Rabbi Yitzhak Shapira and Rabbi Yosef Elitzur

Torat Ha'Melech (2009) by Rabbi Yitzhak Shapira and Rabbi Yosef Elitzur is one of many examples of the deep racism embedded in Israeli culture. The book provides rabbinical advice to Israeli soldiers and officers in the occupied Palestinian territories. The two authors write that non-Jews "lack empathy by nature" and that one can exterminate them to "reduce their evil inclinations":

"If we kill a heathen who has broken one of the seven commandments of [Noah] ... there is nothing wrong with the killing," say Yitzhak and Elitzur. The book assures the soldiers that it is morally legitimate to kill Palestinian children: "It is permissible to kill babies if it is clear that they will grow up to harm us, and in such a situation it is permissible to harm them on purpose, and not just during fights with adults.”
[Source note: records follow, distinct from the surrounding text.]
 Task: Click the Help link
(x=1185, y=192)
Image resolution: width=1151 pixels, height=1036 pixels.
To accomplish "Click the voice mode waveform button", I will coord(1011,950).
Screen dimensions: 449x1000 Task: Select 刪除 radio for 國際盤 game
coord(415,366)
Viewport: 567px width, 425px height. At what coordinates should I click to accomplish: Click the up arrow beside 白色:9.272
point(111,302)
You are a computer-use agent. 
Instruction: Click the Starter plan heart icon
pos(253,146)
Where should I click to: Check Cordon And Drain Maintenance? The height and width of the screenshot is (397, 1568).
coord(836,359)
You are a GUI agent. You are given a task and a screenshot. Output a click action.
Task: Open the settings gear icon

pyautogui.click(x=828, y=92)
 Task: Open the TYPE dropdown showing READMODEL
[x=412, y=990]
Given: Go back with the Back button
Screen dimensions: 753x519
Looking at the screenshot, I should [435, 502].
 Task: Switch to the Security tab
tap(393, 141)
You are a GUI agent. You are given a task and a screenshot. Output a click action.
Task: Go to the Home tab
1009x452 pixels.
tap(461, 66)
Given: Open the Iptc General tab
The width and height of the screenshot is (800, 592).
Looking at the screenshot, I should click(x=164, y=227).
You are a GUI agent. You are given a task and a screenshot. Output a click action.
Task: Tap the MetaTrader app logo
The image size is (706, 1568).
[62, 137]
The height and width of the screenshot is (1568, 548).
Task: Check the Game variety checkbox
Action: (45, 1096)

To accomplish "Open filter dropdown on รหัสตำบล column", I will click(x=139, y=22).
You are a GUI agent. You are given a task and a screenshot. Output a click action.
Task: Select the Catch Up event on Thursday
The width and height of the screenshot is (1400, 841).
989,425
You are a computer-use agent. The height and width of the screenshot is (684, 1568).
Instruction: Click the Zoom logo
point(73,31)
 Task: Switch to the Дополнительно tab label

The book assures the soldiers that it is morally legitimate to kill Palestinian children.

The biblical prohibition against murder, Yitzhak and Elitzur write, "refers only to a Jew who kills a Jew, and not to a Jew who kills a gentile, even if that gentile is one of the righteous among the nations."

They even say that it is "permitted" to kill Jewish dissidents. A Jewish dissident, the rabbis write, is a "rodef". A rodef, according to traditional Jewish law, is someone who "pursues" another person in order to murder that person. It is the duty of a Jew to kill a rodef if that person is warned that he/she must stop behaving in a threatening manner – and just continues. Yigal Amir, who assassinated Israeli Prime Minister Yitzhak Rabin in 1995, claimed that his rodef, or "law of the persecutor," justified the killing.

Walker is the best among us. She is one of our most gifted and lyrical writers. She stands unequivocally with the crucified of the earth. She sees her own pain in the pain of others. She demands justice. She pays the price.

I say, "Boycott The Bay Area Book Festival." It is the least we owe a literary and moral titan.